While communications have evolved profusely during the past three decades with the convergence of computing, telecommunications and handheld gadgets, Hurricane Sandy has shown the shortcomings of staying connected during emergencies.
Toms River residents criticized officials Tuesday evening about an inability to stay informed during Hurricane Sandy and the following days during extensive power outages and large scale evacuations.
"With a storm of this magnitude, the township did its best," Township Council Vice President George Wittman said after Tuesday's Township Council meeting. "But when you try to rely on home phones and the Internet during power outages, it doesn't do much good."
The Township has a "Reverse 9-1-1" system that dials residents for emergencies, but it served little use to residents who had been evacuated or for those whose phones depend upon electricity.
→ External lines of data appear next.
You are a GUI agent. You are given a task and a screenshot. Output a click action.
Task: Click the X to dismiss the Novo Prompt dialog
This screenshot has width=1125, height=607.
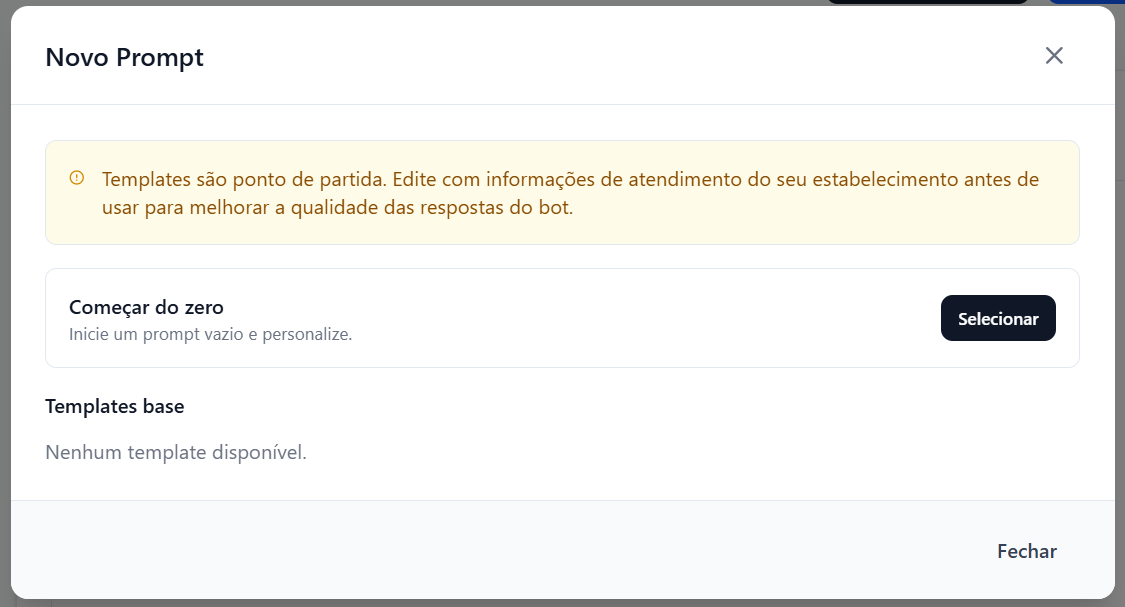(1054, 56)
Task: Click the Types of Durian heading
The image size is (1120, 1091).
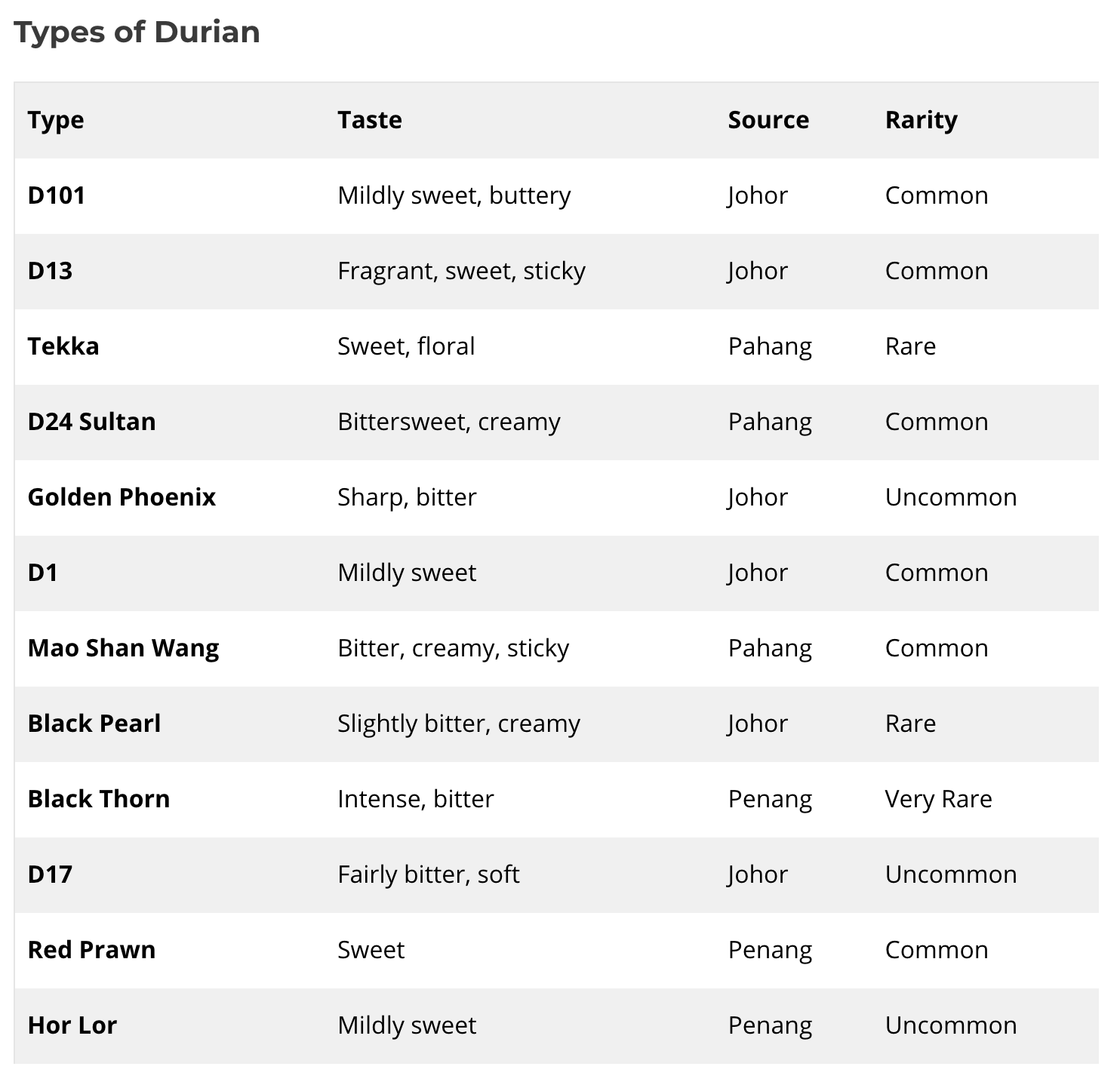Action: [x=137, y=32]
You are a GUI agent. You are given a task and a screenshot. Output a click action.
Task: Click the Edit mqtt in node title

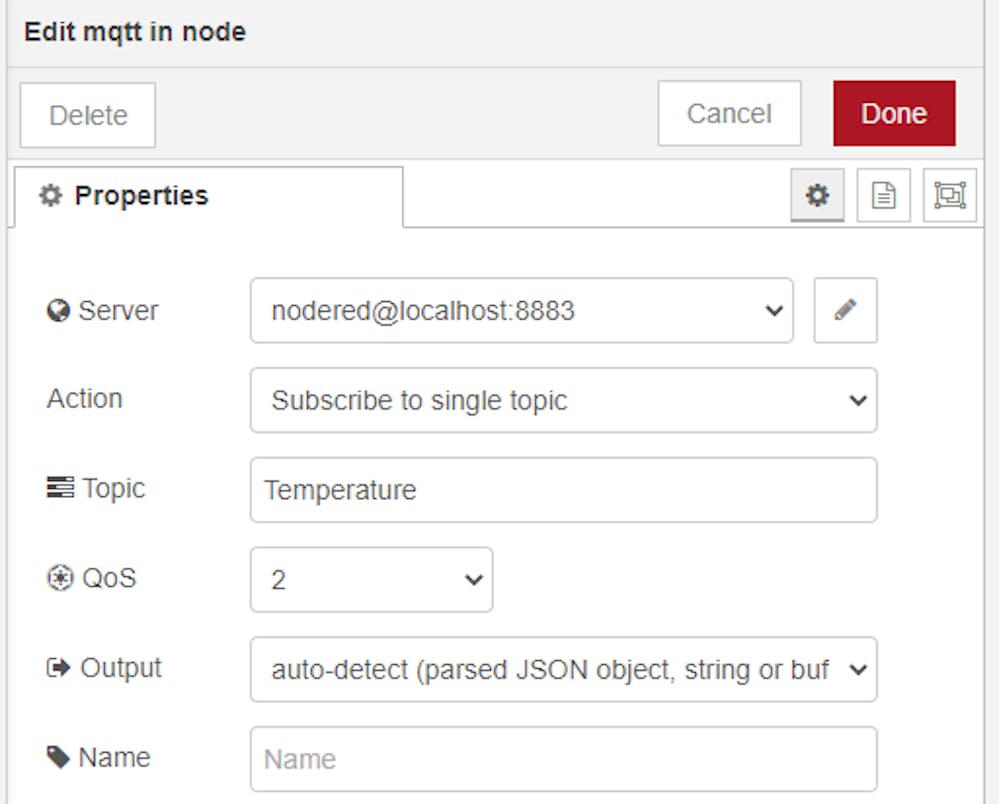point(135,32)
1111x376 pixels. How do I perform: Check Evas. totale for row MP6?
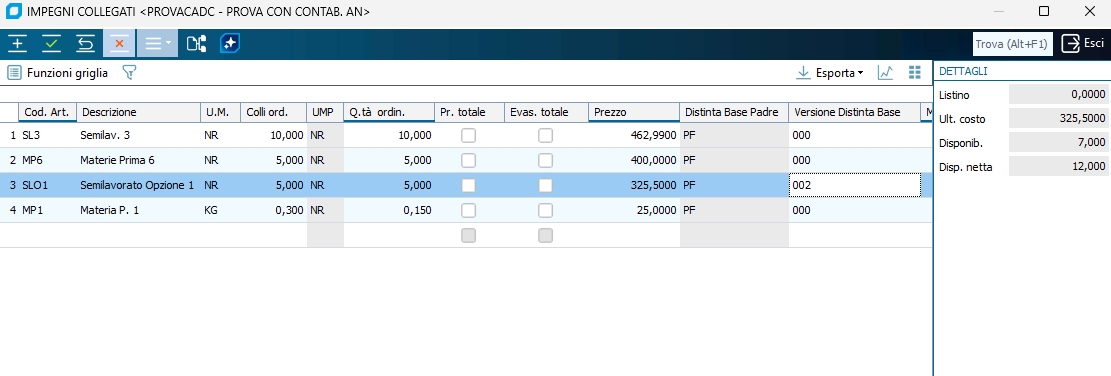pos(545,160)
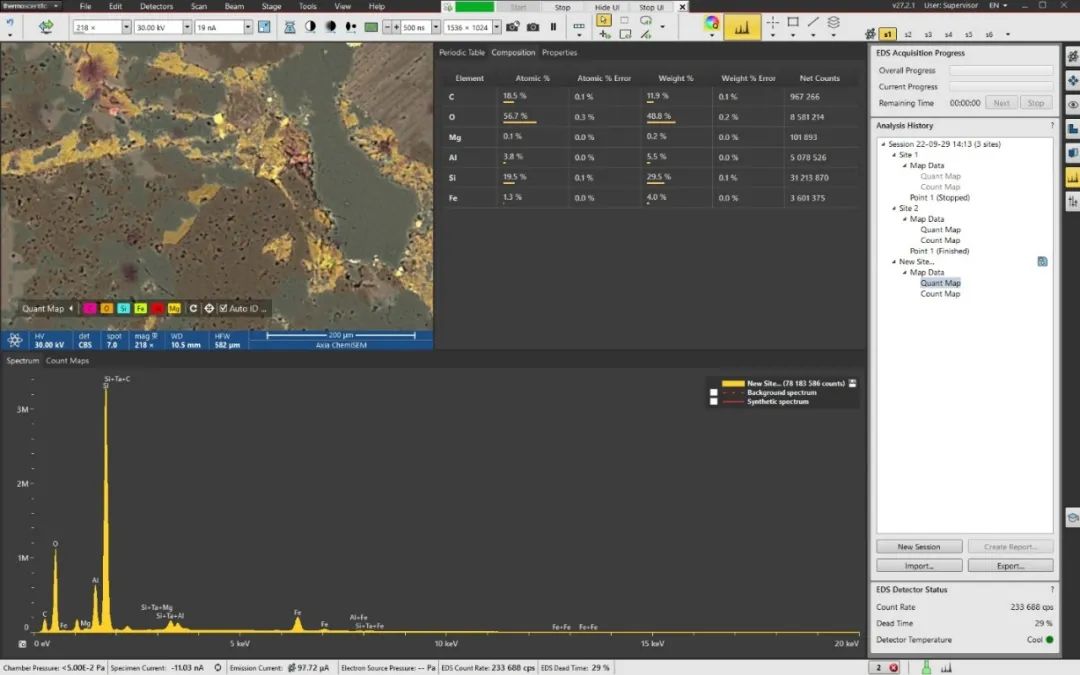Viewport: 1080px width, 675px height.
Task: Click the refresh icon in Quant Map bar
Action: (193, 309)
Some residents from the Ortley Beach section of the township said they had to say they were from Seaside Heights to use the program.
"We will have to redo the Reverse 9-1-1 system," Police Chief Michael Mastronardy said at Tuesday night's council meeting.
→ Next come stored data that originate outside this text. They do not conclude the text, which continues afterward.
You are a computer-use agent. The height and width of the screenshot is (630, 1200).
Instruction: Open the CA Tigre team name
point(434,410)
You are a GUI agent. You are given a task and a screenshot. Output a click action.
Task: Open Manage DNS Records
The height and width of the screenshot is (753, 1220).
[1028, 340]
Wittman said the township needs to examine a system that uses text messages and e-mail to reach the public, as well as regular phone lines. He did not want to specify one technology over another, but he noted that neighboring towns have systems that reach 40,000 people within a minute.
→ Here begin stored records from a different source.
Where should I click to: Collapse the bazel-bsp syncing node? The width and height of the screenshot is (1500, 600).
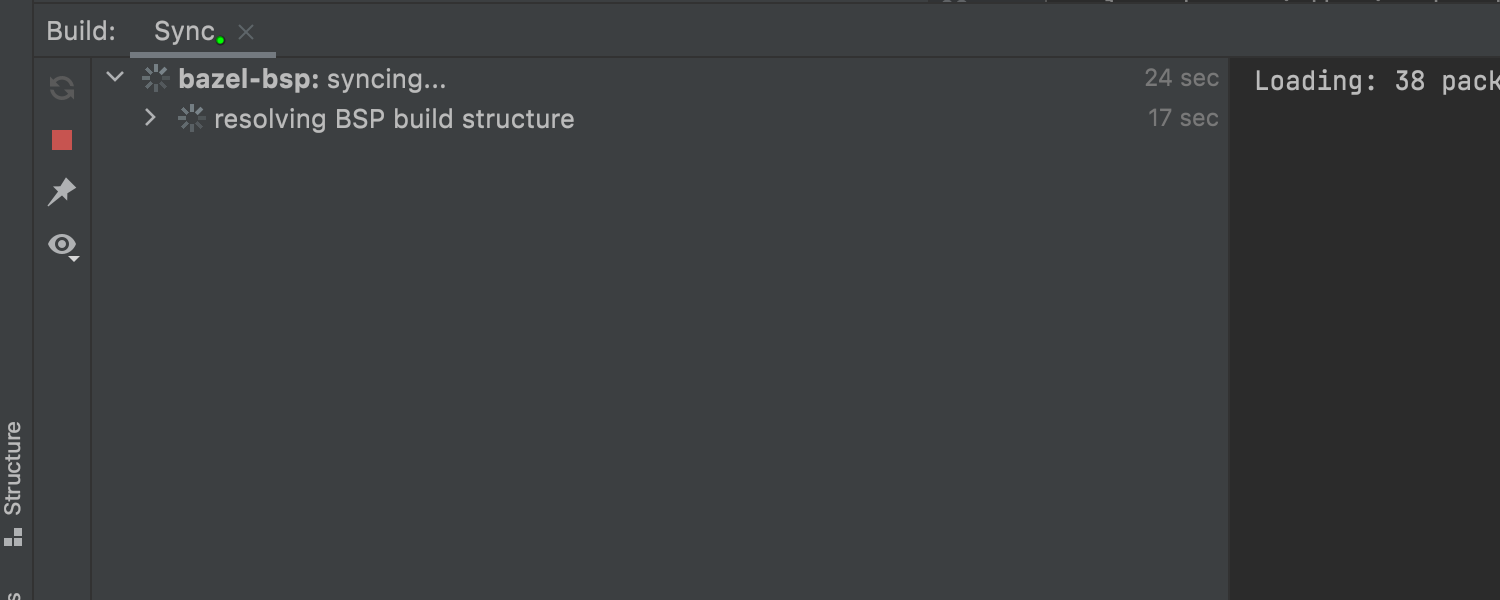pos(115,77)
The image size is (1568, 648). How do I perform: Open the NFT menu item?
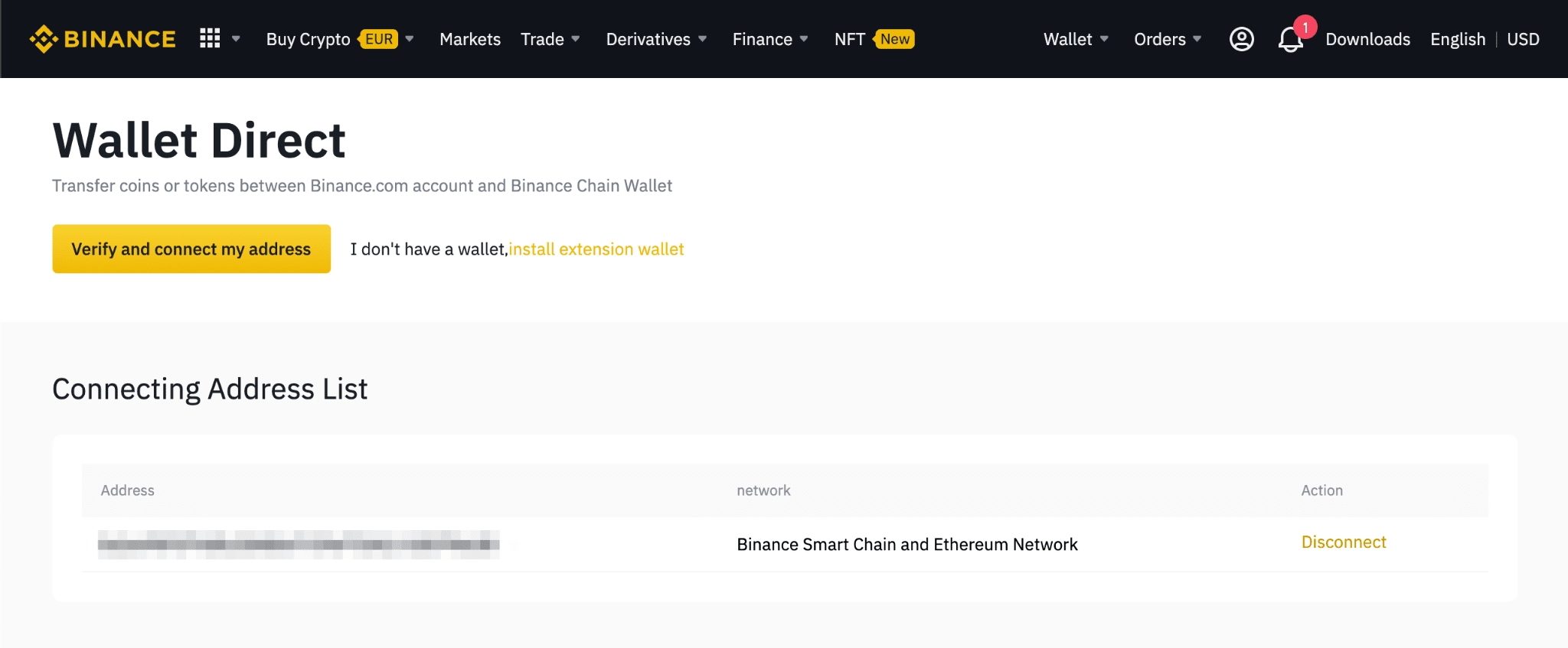849,39
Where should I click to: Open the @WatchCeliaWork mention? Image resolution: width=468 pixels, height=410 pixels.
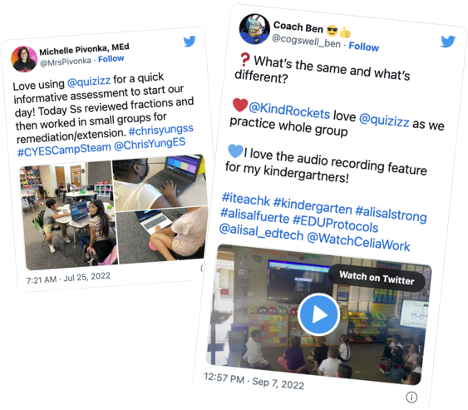point(358,242)
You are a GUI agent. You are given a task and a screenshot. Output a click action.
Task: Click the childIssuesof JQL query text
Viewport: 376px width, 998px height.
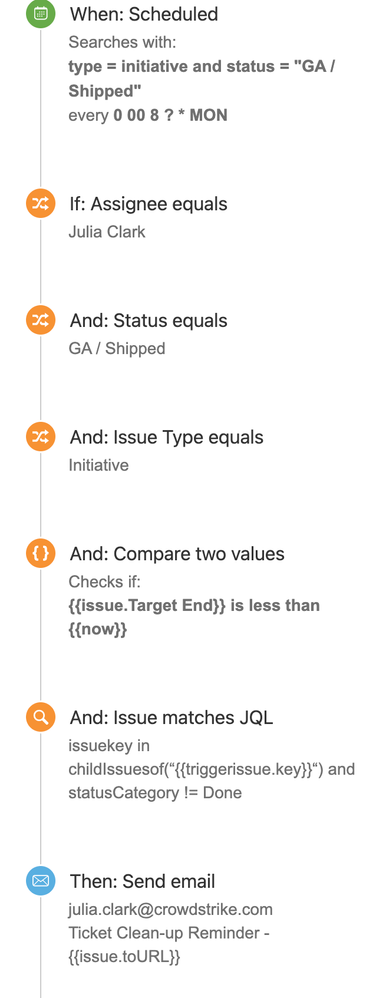coord(211,770)
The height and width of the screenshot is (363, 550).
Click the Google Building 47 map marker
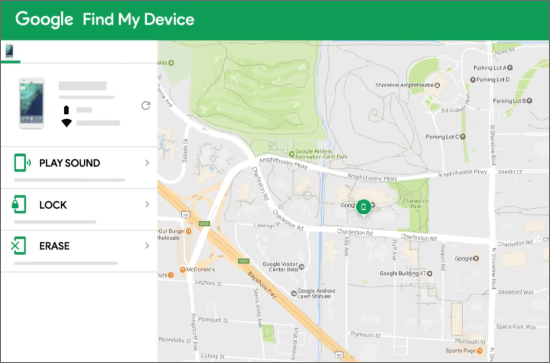430,273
Under the Reverse 911 system, an operator can identify the affected neighborhood or region of the county and record a message that describes the situation and recommends the protective actions residents should take.
The Reverse 911 system will automatically call out to all listed telephone numbers within that geographic area and deliver the recorded message. The system will attempt to redial those numbers that are busy or leave messages on answering machines for people who are not available.
Wittman said, even with the availability of other systems, cell service was also impaired during the height of the storm.